# Question 873b7

May 6, 2015

I assume you have a gas in a 6.8-L container, and want the pressure exerted after the volume is reduced.

When temperature and number of moles are kept constant, the pressure exerted by an ideal gas has an inverse relationship with the volume that gas occupies - this is known as Boyle's Law.

In other words, when volume decreases, pressure increases, and when volume increases, pressure decreases.

Mathematically, that relationship is expressed like this

${P}_{1} {V}_{1} = {P}_{2} {V}_{2}$, where

${P}_{1}$, ${V}_{1}$ - the pressure and volume at an initial state;
${P}_{2}$, ${V}_{2}$ - the pressure and volume at a final state.
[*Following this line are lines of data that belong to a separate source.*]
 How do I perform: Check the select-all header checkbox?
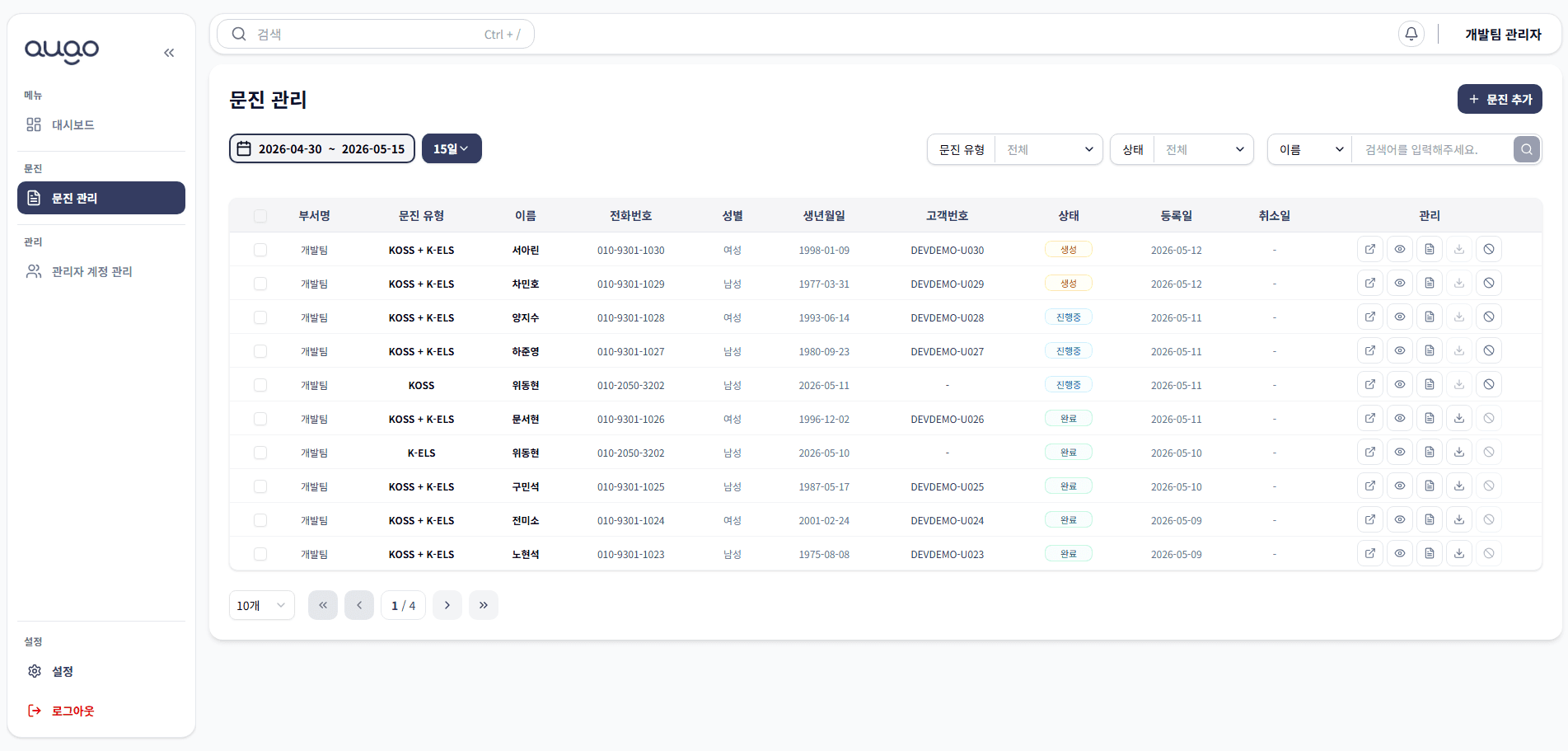point(260,216)
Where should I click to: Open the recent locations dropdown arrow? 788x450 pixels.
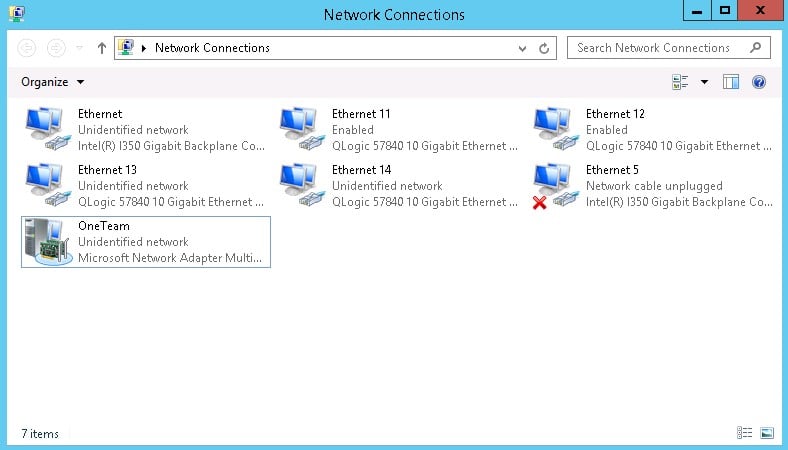click(79, 48)
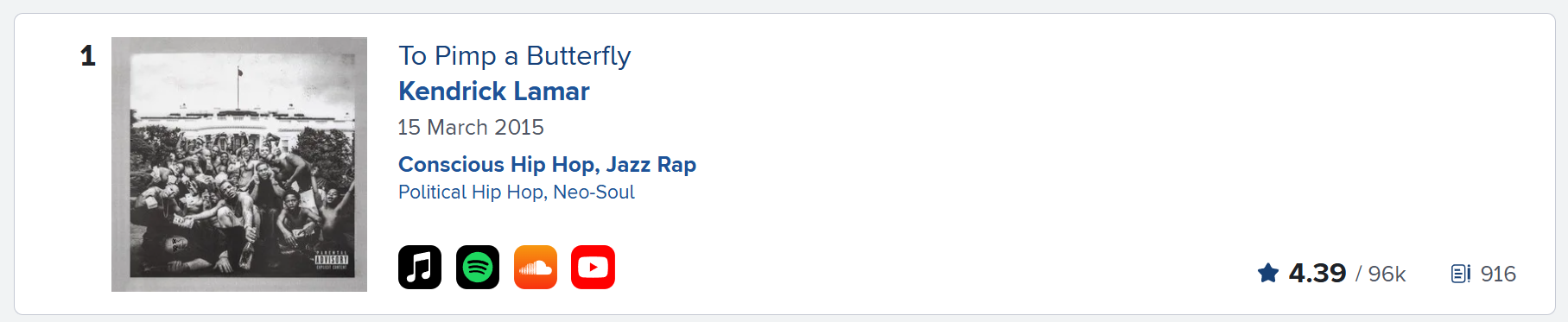Launch the YouTube streaming link
This screenshot has height=322, width=1568.
point(593,268)
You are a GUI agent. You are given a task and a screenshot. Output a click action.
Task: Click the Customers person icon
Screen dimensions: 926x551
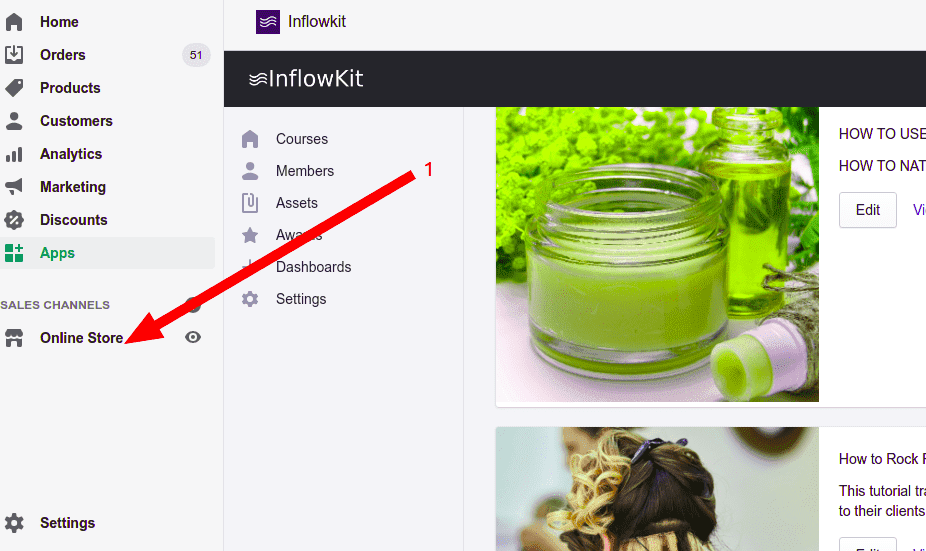coord(14,121)
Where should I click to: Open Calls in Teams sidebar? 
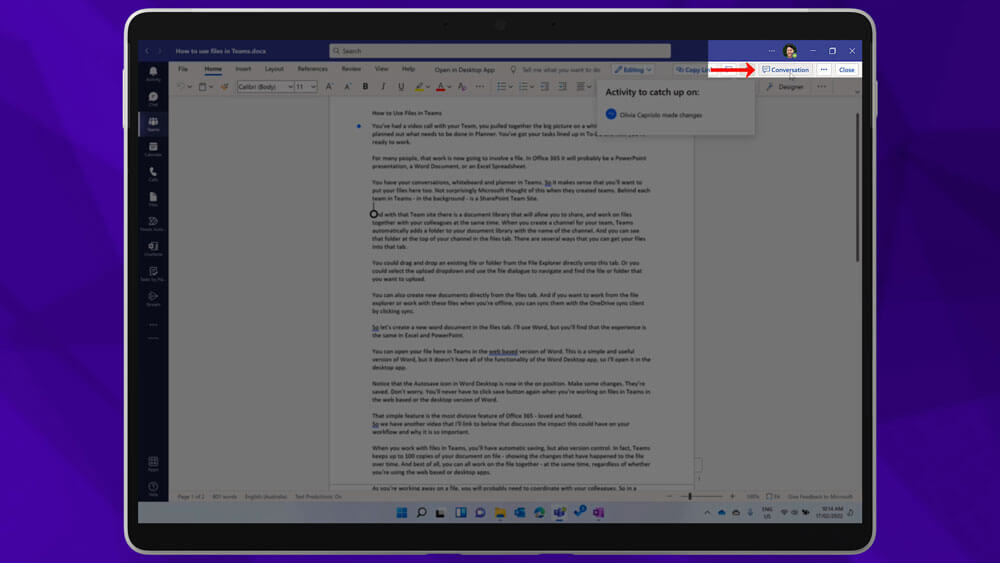coord(153,174)
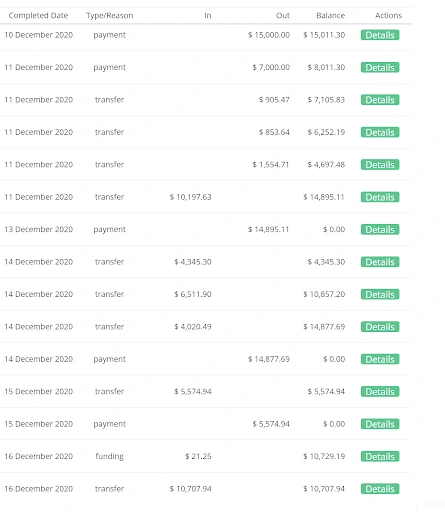Click the In column header
Screen dimensions: 445x512
click(x=208, y=15)
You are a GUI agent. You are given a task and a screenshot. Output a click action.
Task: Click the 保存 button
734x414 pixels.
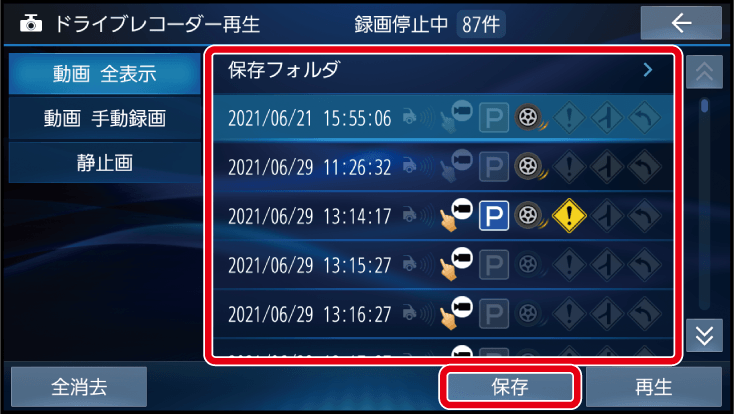click(510, 387)
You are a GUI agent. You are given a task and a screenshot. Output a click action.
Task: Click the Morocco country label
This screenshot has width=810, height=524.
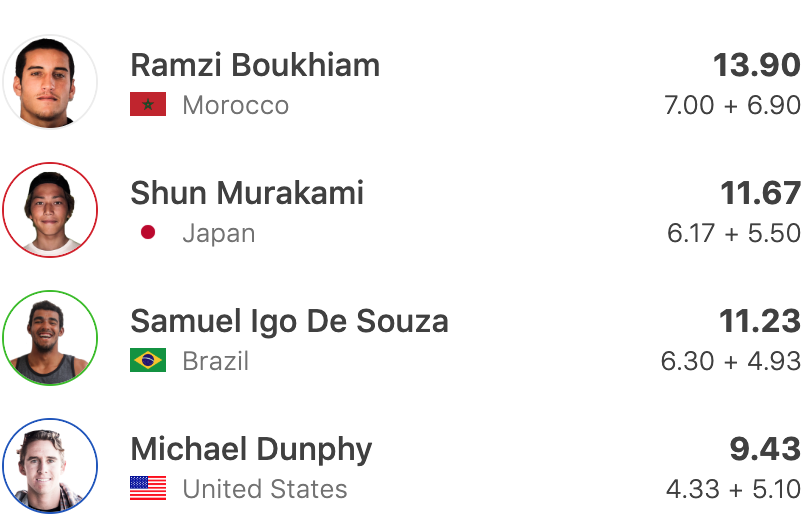click(x=235, y=105)
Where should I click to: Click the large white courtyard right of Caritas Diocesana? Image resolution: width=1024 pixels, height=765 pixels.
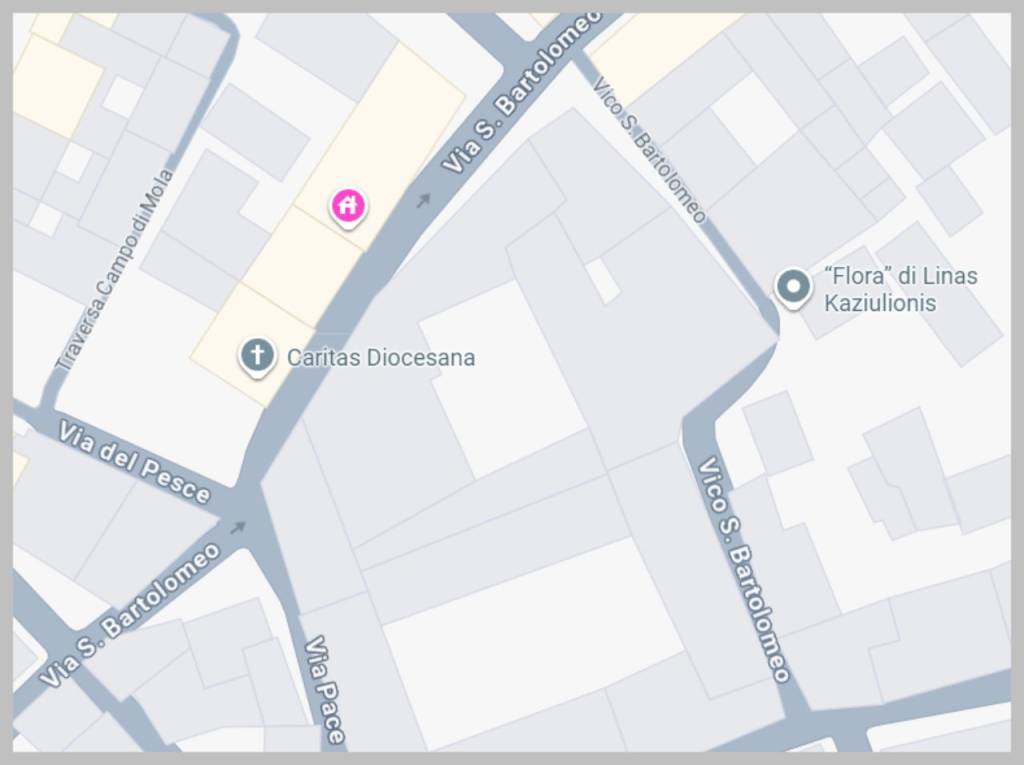[x=501, y=379]
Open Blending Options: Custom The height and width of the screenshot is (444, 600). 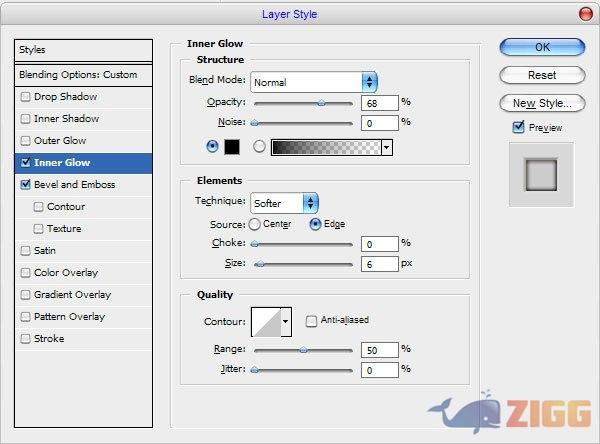coord(78,75)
In your case, you go from a volume of 6.8 L and a pressure of 450 mmHg, to a volume of 1.2 L. This means that the new pressure of the gas will be

${P}_{1} {V}_{1} = {P}_{2} {V}_{2} \implies {P}_{2} = {V}_{1} / {V}_{2} \cdot {P}_{1}$

P_2 = (6.8cancel("L"))/(1.2cancel("L")) * "450 mmHg" = "2550 mmHg"#

Rounded to two sig figs, the answer will be

${V}_{2} = \textcolor{g r e e n}{\text{2600 mmHg}}$

Notice that a drop in volume caused an increase in pressure - that is the inverse relationship described by Boyle's Law.